§ **Given exercise**:
Copy the text of each entry below word for word, leaving out the pictures.

§ **Dataset**:
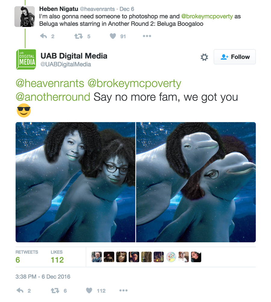Viewport: 271px width, 302px height.
Task: Follow UAB Digital Media
Action: [235, 57]
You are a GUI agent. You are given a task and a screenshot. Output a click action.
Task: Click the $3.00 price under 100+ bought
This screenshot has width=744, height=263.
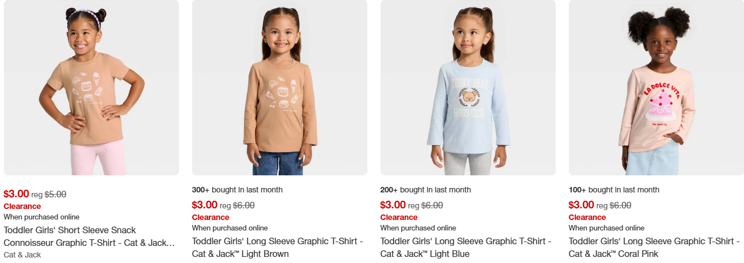click(x=582, y=205)
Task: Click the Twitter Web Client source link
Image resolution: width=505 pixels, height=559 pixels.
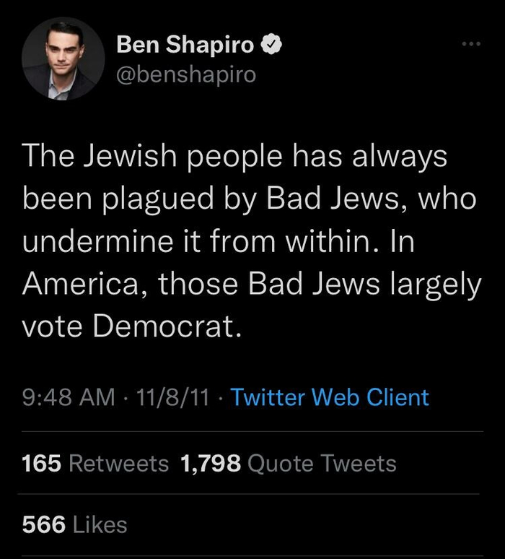Action: (329, 397)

§ **Exercise solution**:
Viewport: 271px width, 302px height.
Task: Follow UAB Digital Media
Action: [235, 57]
You are a GUI agent. You are given a task and a screenshot. Output a click action.
Task: Click the $3.00 price under 100+ bought
This screenshot has width=744, height=263.
click(x=582, y=205)
Task: Click the Twitter Web Client source link
Image resolution: width=505 pixels, height=559 pixels.
Action: (329, 397)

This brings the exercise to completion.